[Work order 1]:
In the article on Dr Kristi Funk below, in which publication did Angelina reveal the news of her double mastectomy?
[Work order 2]:
From the article on Dr Kristi Funk below, copy the stretch from "Knowing the impact" through "her surgeon said.".
[Work order 3]:
Decide whether each statement agrees with the article on Dr Kristi Funk below. Answer yes or no for each, and quote the words of the article that decide it.
(a) Angelina chose surgery after learning she carried a faulty gene that raised her cancer risk.
(b) Dr Funk made her remarks in an interview with the New York Times.
(c) Dr Funk describes Angelina as intensely private.

**** Selected extract

Dr Kristi Funk treated the Oscar-winning actress and mother-of-six, who opted to have surgery after discovering that she carried a faulty gene which put her at high risk of developing cancer.
Dr Funk said Angelina "waited to find the perfect timing in her personal and professional life, but I think most importantly in her soul," to speak about her decision.
"She is intensely private, but she calculated the moment when she would be ready to reveal something so personal," she added.
"When someone who is arguably the most beautiful woman in the world removes the part of her body that is symbolic of femininity and sexuality, you have to say, 'Why would she do that?'," said Dr Funk in an interview with Los Angeles magazine.
Knowing the impact that the news could have and awareness she could raise, Brad Pitt's fiancée was not able to keep the decision to herself, her surgeon said.
"She knew always that in her philanthropic core she couldn't keep this a secret and be who she is," Dr Funk explained. "She always knew."
Angelina courageously revealed the news of her double mastectomy in a powerful article for the New York Times.

********
**** Input data

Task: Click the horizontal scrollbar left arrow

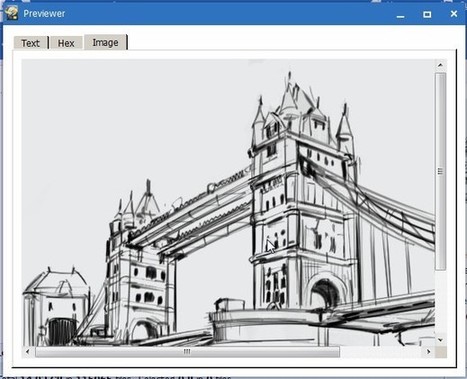Action: point(28,352)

********

[Result 1]:
The New York Times.

[Result 2]:
Knowing the impact that the news could have and awareness she could raise, Brad Pitt's fiancée was not able to keep the decision to herself, her surgeon said.

[Result 3]:
(a) Yes: "who opted to have surgery after discovering that she carried a faulty gene which put her at high risk of developing cancer"
(b) No: "said Dr Funk in an interview with Los Angeles magazine"
(c) Yes: "She is intensely private"